- _Stated problem_
Please turn the stretch of entries from the line containing "will tap(189, 854)." through the line containing "Action: [75, 451]" into a JSON list of strings, one string per line, leaving out blank lines.

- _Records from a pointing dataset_

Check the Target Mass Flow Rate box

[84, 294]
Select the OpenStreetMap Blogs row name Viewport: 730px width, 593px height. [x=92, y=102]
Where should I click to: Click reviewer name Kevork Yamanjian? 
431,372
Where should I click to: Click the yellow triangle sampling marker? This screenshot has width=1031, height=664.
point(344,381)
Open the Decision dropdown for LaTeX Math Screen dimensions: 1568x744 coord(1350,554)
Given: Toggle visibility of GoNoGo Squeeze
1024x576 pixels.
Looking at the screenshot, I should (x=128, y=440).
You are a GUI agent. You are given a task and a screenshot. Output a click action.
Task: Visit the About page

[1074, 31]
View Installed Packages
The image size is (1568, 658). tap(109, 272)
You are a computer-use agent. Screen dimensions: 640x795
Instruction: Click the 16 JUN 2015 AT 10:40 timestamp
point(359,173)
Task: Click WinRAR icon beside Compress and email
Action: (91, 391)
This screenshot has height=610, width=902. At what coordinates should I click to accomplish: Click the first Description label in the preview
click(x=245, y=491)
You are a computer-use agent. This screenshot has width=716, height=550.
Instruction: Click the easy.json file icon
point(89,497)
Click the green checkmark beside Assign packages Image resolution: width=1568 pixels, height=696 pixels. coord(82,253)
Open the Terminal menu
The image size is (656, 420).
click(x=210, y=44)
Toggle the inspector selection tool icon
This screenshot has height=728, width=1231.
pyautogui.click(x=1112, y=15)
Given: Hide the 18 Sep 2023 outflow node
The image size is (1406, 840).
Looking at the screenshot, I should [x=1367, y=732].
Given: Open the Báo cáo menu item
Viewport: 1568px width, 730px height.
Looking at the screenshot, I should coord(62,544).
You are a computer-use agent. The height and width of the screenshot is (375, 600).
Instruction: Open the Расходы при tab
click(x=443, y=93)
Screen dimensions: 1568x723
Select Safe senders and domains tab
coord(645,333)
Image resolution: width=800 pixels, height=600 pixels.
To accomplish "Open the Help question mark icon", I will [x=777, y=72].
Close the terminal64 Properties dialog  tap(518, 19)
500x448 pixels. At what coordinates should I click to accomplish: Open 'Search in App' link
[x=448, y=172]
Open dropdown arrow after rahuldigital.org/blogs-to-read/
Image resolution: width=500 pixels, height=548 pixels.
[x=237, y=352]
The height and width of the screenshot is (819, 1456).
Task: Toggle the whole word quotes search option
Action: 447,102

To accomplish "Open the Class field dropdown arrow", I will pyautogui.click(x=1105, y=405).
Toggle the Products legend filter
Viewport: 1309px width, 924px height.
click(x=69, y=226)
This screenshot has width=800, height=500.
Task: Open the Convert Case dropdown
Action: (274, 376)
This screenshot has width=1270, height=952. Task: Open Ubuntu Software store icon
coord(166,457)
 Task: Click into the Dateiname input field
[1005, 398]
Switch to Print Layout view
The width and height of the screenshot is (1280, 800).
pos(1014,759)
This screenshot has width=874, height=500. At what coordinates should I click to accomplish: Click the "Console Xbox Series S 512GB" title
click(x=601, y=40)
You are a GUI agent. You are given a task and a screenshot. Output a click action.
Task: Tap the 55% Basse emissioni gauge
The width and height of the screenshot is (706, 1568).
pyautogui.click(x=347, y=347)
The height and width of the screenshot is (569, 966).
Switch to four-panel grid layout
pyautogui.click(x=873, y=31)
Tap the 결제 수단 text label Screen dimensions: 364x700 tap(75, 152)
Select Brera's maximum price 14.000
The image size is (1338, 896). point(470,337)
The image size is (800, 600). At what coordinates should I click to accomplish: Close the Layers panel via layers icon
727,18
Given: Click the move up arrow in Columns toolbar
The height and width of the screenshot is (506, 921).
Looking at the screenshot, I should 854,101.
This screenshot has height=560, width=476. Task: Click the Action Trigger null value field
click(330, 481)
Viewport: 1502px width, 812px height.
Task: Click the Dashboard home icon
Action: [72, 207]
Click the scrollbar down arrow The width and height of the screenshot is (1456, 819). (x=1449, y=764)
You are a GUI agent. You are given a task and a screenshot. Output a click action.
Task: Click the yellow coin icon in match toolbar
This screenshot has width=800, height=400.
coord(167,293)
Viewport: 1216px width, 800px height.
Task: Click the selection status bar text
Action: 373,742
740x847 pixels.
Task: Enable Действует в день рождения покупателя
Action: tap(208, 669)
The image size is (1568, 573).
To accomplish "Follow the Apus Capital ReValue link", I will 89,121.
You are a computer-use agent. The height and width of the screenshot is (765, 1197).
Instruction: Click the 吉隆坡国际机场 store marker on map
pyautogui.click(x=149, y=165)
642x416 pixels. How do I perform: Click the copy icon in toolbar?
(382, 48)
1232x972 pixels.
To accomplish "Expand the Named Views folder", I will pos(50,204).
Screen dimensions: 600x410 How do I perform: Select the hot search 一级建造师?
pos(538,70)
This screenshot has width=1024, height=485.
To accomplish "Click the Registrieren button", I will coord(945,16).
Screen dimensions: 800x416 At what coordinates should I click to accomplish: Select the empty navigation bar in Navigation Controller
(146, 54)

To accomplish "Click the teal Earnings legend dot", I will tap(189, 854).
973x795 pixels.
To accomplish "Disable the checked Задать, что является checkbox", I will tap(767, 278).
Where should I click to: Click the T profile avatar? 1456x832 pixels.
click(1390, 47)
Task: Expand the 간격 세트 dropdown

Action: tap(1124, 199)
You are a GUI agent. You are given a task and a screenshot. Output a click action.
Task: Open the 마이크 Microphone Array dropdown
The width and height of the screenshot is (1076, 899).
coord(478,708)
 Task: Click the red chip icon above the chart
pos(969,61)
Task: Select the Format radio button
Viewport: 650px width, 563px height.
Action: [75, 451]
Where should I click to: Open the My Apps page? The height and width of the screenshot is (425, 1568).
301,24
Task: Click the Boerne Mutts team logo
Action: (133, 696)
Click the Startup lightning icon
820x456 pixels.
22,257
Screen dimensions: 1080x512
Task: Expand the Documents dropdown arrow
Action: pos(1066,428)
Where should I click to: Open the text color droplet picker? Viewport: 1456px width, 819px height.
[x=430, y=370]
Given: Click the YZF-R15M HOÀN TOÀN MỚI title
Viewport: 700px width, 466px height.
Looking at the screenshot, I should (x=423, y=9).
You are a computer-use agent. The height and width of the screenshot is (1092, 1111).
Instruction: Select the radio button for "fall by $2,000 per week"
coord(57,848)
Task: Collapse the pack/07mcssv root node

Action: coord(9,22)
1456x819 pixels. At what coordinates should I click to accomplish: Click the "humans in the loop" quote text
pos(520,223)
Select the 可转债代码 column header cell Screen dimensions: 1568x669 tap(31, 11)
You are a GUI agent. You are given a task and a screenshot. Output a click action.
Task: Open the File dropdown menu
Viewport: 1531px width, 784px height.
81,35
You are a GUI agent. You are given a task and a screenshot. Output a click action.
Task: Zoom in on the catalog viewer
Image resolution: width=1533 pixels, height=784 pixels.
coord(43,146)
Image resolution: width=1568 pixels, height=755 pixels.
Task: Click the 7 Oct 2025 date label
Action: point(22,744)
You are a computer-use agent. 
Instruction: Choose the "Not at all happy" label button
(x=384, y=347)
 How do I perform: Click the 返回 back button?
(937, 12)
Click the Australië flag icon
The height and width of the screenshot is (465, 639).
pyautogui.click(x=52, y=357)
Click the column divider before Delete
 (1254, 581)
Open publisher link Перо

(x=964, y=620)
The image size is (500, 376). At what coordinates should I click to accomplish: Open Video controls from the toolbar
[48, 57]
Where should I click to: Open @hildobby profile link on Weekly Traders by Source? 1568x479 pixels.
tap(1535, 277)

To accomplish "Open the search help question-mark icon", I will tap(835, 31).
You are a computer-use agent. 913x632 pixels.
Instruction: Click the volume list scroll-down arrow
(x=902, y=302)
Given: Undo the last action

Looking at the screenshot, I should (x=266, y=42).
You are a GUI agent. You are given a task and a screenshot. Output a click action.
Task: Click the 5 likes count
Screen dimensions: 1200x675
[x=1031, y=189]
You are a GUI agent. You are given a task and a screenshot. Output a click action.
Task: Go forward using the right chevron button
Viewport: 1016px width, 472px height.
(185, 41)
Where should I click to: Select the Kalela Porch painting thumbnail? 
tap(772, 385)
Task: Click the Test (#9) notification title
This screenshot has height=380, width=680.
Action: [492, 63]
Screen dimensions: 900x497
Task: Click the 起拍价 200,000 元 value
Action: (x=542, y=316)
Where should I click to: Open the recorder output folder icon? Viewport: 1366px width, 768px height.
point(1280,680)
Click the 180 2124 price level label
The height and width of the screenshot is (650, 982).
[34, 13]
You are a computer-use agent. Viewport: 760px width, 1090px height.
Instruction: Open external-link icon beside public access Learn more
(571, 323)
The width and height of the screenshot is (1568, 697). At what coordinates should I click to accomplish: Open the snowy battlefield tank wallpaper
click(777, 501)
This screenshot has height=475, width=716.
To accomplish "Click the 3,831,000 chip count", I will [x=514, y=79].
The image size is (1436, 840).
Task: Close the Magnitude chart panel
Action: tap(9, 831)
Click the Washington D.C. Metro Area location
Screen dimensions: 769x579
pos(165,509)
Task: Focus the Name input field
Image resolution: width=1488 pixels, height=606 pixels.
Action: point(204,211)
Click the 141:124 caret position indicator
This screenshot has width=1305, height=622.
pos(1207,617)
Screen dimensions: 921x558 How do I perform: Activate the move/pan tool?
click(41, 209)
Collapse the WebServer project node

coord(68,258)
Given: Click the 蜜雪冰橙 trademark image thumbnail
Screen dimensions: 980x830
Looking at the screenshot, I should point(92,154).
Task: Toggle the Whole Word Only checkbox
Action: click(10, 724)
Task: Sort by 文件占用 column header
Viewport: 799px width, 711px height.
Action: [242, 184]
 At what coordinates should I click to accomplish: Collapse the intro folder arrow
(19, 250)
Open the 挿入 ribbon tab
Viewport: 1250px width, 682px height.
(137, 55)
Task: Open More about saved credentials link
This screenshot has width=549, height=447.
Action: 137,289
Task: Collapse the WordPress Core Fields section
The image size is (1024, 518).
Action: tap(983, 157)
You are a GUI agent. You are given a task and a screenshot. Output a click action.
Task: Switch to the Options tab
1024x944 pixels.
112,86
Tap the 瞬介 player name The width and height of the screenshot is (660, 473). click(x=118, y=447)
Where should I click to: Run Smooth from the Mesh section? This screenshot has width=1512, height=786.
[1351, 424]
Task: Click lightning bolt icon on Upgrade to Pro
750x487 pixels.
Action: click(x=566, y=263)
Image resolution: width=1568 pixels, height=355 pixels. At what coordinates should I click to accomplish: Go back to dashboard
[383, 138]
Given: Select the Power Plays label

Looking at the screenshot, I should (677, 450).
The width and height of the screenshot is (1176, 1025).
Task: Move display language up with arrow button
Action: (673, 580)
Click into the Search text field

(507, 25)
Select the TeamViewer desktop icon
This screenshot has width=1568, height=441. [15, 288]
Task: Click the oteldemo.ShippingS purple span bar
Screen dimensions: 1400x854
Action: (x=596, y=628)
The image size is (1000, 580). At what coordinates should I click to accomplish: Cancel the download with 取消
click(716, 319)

- _Answer to the problem_
[
  "To accomplish \"Click the teal Earnings legend dot\", I will tap(189, 854).",
  "973x795 pixels.",
  "To accomplish \"Disable the checked Задать, что является checkbox\", I will tap(767, 278).",
  "Where should I click to: Click the T profile avatar? 1456x832 pixels.",
  "click(1390, 47)",
  "Task: Expand the 간격 세트 dropdown",
  "Action: tap(1124, 199)",
  "You are a GUI agent. You are given a task and a screenshot. Output a click action.",
  "Task: Open the 마이크 Microphone Array dropdown",
  "The width and height of the screenshot is (1076, 899).",
  "coord(478,708)",
  " Task: Click the red chip icon above the chart",
  "pos(969,61)",
  "Task: Select the Format radio button",
  "Viewport: 650px width, 563px height.",
  "Action: [75, 451]"
]